The sheep milk cheese, Bryndza, made in parts of East-Central Europe, gets sprinkled over the top of the salad. Korkosz says you can use crumbled feta instead, since that’s easier to find, which is what I did.
The salad also incorporates green olives. Lucky for me, I also happened to have on hand a sample of Wildfare Green Olives Stuffed with Orange.
The large green Domat olives from Turkey are plump and meaty, and are stuffed with orange peel that adds a nice rounded citrus taste.
Crush or slice the olives or leave them whole. Then, toss them in a large bowl with the chopped cabbage, and sliced cucumber. Then, in a food processor or blender, blitz together parsley, lemon juice, lemon zest, garlic, shallot, Pecorino Romano, and hazelnuts. Toss the cabbage mixture with this green sauce, and shower on crumbled feta.

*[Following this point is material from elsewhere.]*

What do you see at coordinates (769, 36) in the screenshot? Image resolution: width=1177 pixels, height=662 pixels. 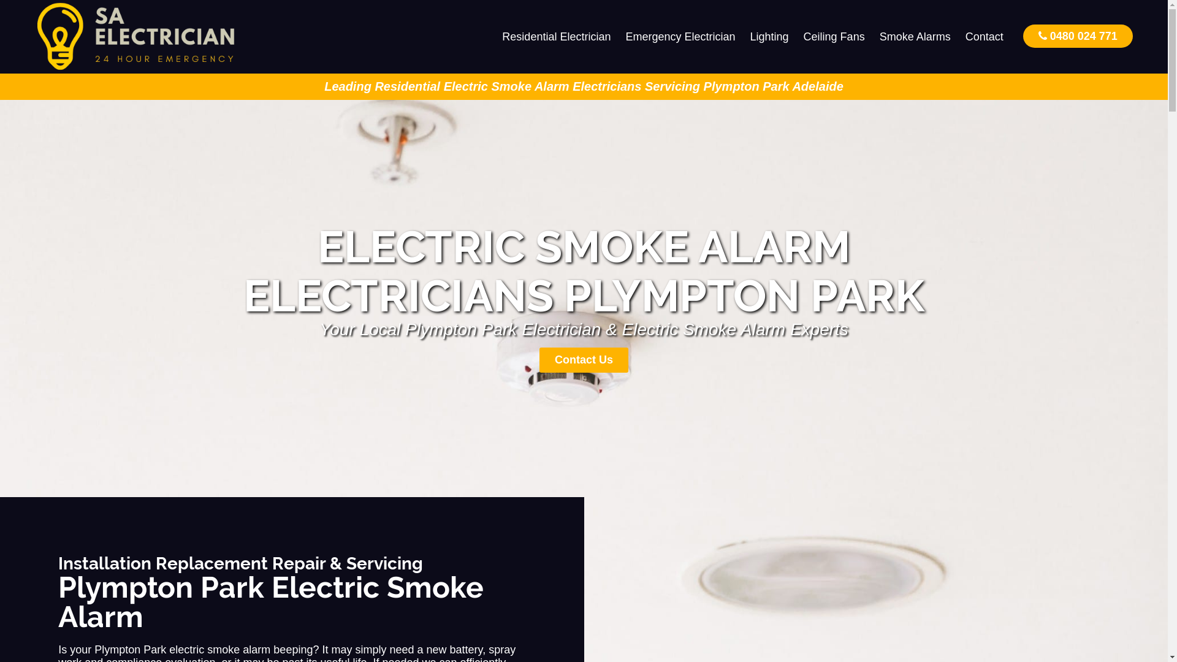 I see `'Lighting'` at bounding box center [769, 36].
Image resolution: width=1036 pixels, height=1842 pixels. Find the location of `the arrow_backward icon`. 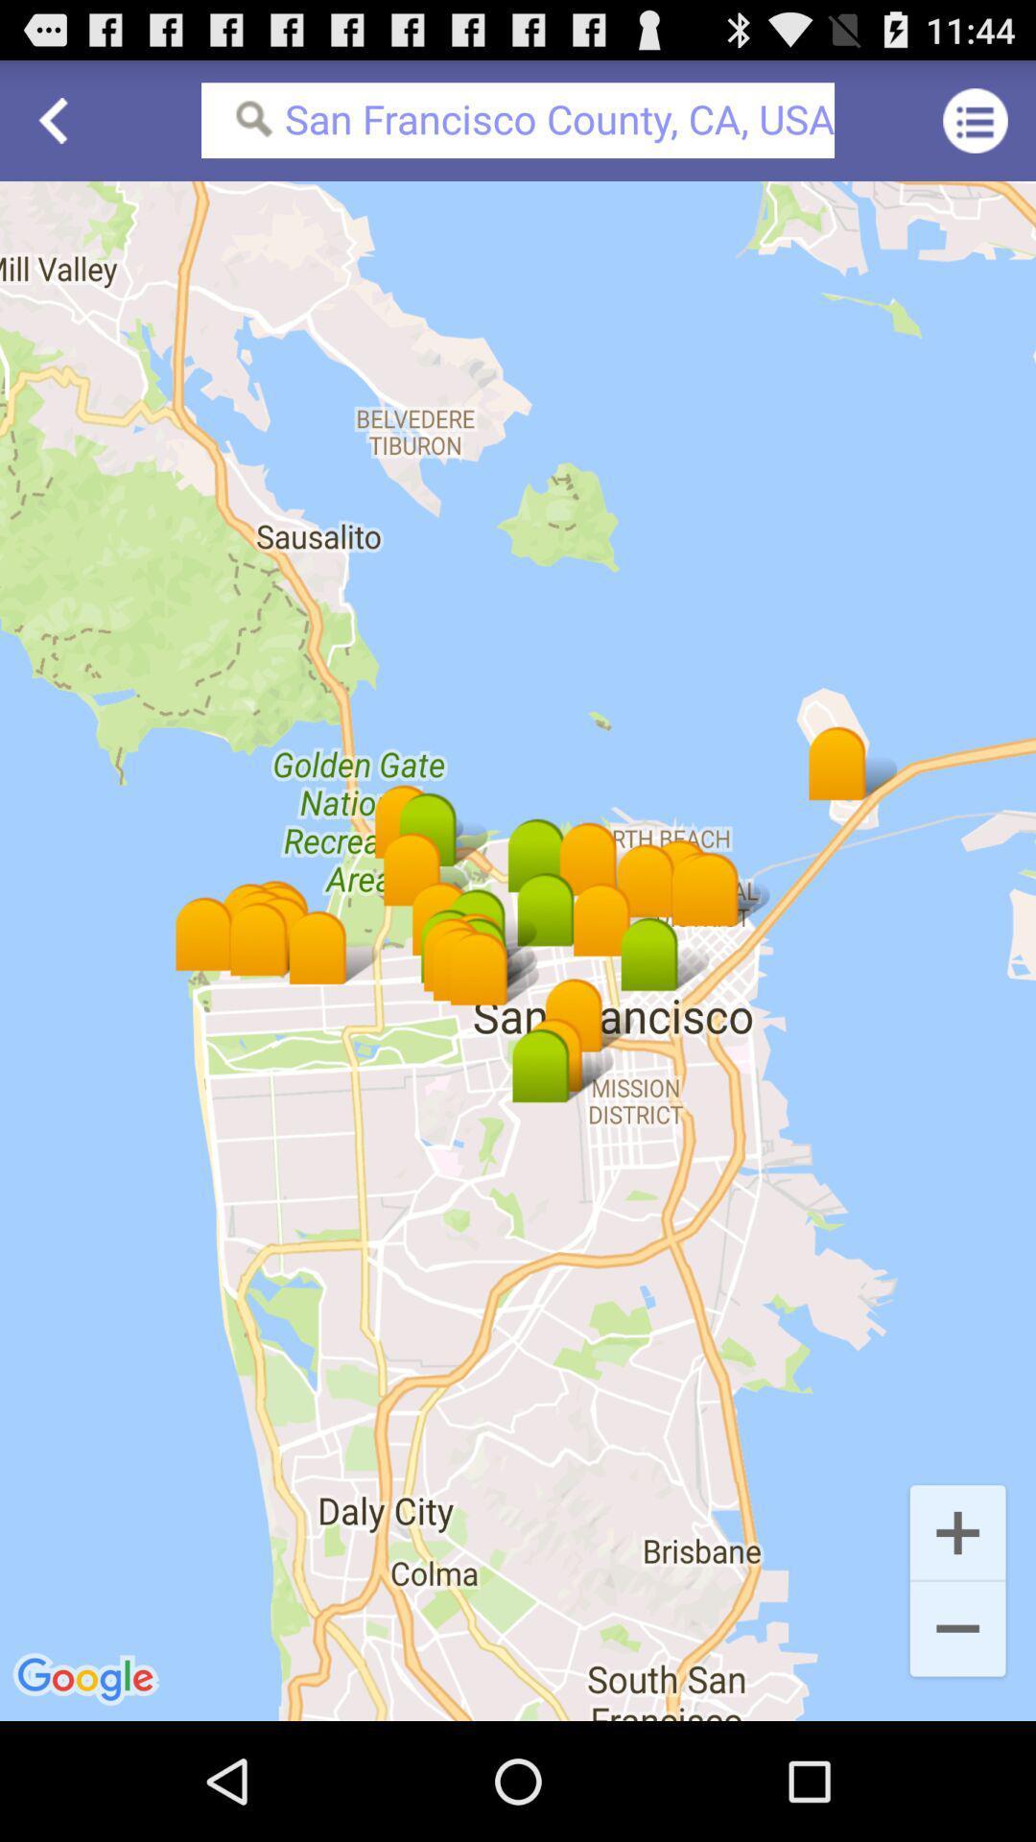

the arrow_backward icon is located at coordinates (59, 128).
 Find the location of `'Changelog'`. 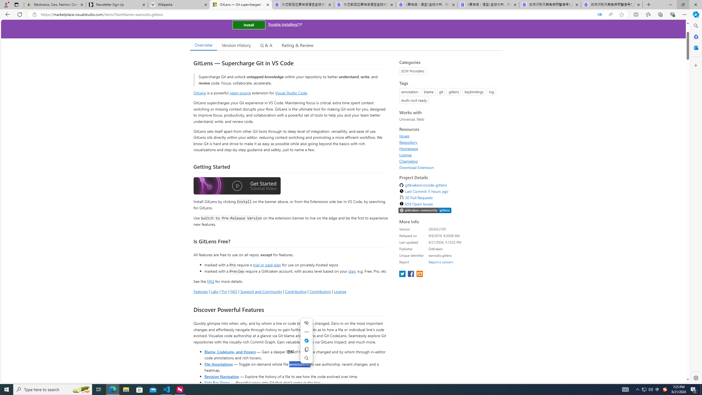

The sauce is indeed vivid green, plus thick and creamy. It’s like a tight pesto in texture with a garlicky, herbaly, nutty, and salty taste that pumps up the mildness of the cabbage and cucumber. The olives and feta add another layer of brininess plus more textural contrast.
Cubed avocado would be a fabulous addition, too, if you wanted just a little more embellishment.
Here’s to cabbage: Live long and prosper.
Cabbage Salad with Green Sauce, Olives and Bryndza Cheese (Or Feta)
For green sauce:
1 1/2 cups fresh parsley (about 1 big bunch)
Juice and zest of 1 lemon
1/4 cup olive oil
2 garlic cloves, peeled
1 small shallot, peeled
1/4 cup finely grated Pecorino Romano, Szafir, or Dziugas cheese
1/3 cup hazelnuts
1/2 teaspoon fine sea salt
For cabbage salad:
1 medium sweetheart cabbage or other young spring cabbage, chopped
1 Persian cucumber, thinly sliced
1 cup green olives, pitted and crushed
1/2 cup crumbled bryndza or feta cheese
To make the green sauce, place the parsley, lemon juice and zest, oil, garlic, shallot, Pecorino Romano, hazelnuts, and salt in a blender or food processor. Blend until smooth. Season with more salt, if needed.
To make the salad, in a large bowl, toss the cabbage, cucumber, olives, and the green sauce until fully combined. You can chill it in the refrigerator or serve immediately; it’s delicious both ways. Serve with the bryndza cheese strewn over the top.
Tip: Before adding the cheese, you can store the salad for up to 3 days in the refrigerator.